--- Available data Enclosed Below ---

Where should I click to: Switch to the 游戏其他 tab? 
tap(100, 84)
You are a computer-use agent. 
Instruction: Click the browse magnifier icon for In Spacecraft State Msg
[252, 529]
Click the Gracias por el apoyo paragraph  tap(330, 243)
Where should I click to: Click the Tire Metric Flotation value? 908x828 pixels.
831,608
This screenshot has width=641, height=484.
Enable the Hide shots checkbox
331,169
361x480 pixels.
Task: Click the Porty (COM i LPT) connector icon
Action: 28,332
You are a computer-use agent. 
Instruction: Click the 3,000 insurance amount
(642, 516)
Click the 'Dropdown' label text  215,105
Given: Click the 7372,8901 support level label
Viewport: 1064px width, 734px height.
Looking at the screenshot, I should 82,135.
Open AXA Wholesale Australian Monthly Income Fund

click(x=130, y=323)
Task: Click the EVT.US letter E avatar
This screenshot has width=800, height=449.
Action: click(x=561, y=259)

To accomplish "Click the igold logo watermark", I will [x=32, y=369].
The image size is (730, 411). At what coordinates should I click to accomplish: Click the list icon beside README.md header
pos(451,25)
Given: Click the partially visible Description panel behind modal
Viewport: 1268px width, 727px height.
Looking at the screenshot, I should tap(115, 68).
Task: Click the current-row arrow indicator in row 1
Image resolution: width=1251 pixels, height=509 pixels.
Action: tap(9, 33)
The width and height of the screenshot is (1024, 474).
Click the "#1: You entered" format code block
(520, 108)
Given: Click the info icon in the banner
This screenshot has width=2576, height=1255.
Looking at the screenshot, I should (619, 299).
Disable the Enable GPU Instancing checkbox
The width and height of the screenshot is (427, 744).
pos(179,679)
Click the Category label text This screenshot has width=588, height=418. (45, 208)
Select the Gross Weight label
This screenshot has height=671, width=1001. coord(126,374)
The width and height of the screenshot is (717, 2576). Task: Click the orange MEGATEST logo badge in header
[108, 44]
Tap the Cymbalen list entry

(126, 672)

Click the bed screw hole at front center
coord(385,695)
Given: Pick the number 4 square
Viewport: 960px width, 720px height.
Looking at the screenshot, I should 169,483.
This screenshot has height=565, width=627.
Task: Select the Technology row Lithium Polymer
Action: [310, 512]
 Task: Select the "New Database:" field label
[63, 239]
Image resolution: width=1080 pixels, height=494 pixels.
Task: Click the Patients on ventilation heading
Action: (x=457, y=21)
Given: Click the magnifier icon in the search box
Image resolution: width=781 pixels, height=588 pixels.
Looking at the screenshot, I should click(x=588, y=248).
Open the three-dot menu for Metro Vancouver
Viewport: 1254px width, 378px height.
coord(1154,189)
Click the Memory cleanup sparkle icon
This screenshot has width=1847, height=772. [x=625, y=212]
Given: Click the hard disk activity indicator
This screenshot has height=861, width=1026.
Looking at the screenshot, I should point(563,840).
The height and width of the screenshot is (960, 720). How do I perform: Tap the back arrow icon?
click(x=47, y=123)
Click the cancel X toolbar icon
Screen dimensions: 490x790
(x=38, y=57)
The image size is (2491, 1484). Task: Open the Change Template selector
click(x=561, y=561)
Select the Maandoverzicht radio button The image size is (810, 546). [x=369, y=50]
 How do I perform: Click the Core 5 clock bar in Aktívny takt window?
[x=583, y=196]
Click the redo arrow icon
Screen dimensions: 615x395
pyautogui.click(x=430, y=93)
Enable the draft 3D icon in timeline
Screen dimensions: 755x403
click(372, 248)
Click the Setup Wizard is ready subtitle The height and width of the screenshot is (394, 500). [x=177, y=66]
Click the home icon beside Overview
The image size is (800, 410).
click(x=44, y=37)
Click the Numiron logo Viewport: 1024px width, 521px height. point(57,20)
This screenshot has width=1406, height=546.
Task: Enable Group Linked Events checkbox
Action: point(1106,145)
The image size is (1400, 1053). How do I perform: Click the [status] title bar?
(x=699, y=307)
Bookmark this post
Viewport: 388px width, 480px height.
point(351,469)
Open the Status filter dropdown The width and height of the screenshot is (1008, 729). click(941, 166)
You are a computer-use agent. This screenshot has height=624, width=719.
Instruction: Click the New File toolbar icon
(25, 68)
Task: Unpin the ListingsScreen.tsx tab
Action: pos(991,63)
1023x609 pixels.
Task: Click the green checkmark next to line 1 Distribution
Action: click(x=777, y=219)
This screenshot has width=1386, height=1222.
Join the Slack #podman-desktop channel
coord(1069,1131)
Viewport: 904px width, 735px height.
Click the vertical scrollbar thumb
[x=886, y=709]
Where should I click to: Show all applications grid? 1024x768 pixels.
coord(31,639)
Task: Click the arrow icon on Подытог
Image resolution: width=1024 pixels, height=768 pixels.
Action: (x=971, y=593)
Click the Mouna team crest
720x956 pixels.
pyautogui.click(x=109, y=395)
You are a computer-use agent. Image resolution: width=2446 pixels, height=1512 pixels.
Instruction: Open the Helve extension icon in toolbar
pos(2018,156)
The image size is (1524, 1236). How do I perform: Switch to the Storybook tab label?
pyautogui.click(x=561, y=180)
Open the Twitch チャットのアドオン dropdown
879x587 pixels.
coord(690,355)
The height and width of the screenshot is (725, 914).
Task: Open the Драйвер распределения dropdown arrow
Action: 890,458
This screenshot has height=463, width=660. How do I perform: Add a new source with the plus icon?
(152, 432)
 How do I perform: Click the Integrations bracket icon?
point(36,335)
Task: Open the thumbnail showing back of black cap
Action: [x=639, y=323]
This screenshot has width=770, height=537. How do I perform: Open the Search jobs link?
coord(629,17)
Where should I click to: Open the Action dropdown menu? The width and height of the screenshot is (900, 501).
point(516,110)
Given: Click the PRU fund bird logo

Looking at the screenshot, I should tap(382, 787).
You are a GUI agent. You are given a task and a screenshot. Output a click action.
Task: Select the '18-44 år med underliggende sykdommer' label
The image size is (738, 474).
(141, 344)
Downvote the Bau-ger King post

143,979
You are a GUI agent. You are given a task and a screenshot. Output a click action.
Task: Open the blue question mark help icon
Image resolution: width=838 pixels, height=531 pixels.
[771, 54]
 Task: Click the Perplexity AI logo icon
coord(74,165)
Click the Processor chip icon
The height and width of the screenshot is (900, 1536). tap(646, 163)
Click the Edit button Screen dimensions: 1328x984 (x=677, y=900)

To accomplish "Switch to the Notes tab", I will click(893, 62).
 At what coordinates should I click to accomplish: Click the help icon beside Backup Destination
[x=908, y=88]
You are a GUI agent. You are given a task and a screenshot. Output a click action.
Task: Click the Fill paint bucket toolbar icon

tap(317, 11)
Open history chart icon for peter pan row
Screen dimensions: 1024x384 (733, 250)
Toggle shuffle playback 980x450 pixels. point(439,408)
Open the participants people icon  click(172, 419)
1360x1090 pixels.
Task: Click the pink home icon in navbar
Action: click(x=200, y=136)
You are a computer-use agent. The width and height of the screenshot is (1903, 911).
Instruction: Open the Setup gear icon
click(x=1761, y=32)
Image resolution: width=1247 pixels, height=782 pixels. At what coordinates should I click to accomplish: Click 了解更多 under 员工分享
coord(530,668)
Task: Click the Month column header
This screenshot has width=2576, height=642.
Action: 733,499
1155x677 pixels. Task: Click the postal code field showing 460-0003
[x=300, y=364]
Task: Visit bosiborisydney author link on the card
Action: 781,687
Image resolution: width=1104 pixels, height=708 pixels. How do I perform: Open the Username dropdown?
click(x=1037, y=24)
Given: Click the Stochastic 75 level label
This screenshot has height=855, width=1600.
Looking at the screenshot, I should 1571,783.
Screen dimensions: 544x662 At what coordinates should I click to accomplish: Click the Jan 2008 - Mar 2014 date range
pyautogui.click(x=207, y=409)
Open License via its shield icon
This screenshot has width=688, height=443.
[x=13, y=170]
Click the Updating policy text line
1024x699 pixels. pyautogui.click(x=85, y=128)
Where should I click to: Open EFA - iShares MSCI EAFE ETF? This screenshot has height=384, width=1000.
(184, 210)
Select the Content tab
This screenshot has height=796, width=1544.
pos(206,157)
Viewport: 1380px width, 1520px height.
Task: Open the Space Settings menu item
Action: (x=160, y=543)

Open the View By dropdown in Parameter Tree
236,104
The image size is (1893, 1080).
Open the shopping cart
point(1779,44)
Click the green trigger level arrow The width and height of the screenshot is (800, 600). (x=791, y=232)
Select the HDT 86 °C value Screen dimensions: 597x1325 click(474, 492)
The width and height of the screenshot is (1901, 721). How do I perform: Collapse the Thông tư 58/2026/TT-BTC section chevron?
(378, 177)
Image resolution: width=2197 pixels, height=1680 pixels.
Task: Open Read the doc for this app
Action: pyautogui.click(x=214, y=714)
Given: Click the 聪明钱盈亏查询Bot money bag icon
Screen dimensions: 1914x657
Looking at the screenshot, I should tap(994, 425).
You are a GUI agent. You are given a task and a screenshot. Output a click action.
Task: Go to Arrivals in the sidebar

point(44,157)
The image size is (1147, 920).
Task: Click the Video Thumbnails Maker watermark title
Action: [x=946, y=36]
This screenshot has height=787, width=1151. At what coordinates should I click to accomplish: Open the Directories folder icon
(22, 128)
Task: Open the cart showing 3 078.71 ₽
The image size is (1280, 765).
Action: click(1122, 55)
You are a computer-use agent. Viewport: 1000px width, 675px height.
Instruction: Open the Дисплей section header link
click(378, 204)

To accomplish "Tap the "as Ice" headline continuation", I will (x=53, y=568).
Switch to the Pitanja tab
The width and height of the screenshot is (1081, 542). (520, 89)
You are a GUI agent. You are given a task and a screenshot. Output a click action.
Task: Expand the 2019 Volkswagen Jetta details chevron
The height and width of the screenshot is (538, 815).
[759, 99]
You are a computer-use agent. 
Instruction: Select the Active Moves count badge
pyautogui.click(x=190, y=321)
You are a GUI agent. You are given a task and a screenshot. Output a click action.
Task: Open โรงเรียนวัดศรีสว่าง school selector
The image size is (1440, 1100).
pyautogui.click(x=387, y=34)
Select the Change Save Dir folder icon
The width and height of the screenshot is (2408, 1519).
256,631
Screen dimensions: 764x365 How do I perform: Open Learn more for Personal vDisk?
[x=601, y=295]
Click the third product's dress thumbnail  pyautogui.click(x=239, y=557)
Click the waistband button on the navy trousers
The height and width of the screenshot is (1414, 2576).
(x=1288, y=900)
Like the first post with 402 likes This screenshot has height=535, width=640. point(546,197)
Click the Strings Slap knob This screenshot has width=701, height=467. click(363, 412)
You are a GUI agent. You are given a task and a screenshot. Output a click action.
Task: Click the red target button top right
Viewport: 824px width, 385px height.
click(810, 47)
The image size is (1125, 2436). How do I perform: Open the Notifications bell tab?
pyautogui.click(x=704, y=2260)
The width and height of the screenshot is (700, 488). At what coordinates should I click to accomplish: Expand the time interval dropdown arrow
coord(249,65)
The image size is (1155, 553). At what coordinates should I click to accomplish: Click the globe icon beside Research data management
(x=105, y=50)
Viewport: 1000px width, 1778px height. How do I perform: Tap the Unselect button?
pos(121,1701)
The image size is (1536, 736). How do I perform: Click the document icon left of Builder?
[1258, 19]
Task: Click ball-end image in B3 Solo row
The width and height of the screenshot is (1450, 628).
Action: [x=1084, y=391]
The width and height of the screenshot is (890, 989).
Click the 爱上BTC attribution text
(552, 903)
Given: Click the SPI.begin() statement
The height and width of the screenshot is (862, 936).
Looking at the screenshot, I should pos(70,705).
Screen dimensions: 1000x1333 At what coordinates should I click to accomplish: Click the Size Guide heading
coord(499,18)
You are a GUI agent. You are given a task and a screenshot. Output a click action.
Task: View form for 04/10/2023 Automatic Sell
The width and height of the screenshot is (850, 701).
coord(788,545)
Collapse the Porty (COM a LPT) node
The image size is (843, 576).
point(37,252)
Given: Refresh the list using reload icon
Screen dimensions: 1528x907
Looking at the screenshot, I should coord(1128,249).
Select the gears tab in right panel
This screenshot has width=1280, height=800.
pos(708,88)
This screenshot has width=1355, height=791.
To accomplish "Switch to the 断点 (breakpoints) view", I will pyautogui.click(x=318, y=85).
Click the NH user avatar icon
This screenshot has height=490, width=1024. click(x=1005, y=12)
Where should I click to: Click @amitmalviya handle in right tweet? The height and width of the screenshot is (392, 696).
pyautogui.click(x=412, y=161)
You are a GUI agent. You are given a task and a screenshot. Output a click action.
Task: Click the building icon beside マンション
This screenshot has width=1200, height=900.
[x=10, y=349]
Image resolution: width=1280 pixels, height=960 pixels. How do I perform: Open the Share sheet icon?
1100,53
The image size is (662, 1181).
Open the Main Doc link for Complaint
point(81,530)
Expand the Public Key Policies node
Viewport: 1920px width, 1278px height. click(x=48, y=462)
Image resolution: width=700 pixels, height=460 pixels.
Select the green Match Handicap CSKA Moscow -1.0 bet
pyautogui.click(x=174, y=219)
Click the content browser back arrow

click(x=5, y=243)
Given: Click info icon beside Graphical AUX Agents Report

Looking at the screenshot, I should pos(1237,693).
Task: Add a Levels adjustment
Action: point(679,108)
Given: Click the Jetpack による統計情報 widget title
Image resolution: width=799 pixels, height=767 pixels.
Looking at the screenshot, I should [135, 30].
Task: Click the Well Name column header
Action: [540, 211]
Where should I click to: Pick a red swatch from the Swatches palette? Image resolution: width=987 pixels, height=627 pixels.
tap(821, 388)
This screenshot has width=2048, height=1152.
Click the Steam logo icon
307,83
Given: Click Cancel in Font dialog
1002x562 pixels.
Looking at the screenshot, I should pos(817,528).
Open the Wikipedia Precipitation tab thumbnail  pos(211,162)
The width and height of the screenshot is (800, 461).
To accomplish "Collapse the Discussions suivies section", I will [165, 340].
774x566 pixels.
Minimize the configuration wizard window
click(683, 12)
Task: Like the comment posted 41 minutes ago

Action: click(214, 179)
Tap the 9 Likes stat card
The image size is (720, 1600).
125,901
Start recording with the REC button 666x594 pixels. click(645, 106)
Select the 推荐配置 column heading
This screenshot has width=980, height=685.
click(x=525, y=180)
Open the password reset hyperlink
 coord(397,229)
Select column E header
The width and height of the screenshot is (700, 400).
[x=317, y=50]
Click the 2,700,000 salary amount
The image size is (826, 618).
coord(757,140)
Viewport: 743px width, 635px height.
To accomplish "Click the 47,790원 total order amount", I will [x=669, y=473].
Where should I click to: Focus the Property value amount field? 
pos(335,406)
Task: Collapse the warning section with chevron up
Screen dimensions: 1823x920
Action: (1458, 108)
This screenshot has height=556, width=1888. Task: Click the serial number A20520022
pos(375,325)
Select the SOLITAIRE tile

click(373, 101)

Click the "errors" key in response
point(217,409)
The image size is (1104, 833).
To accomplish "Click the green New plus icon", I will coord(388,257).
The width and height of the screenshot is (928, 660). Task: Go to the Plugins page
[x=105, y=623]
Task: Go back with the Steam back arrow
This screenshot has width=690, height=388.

--- End of Enclosed Available data ---

Task details - Give the number of lines in the records where the word "computer" shows up. Nothing else belongs in the reply.

Answer space - 7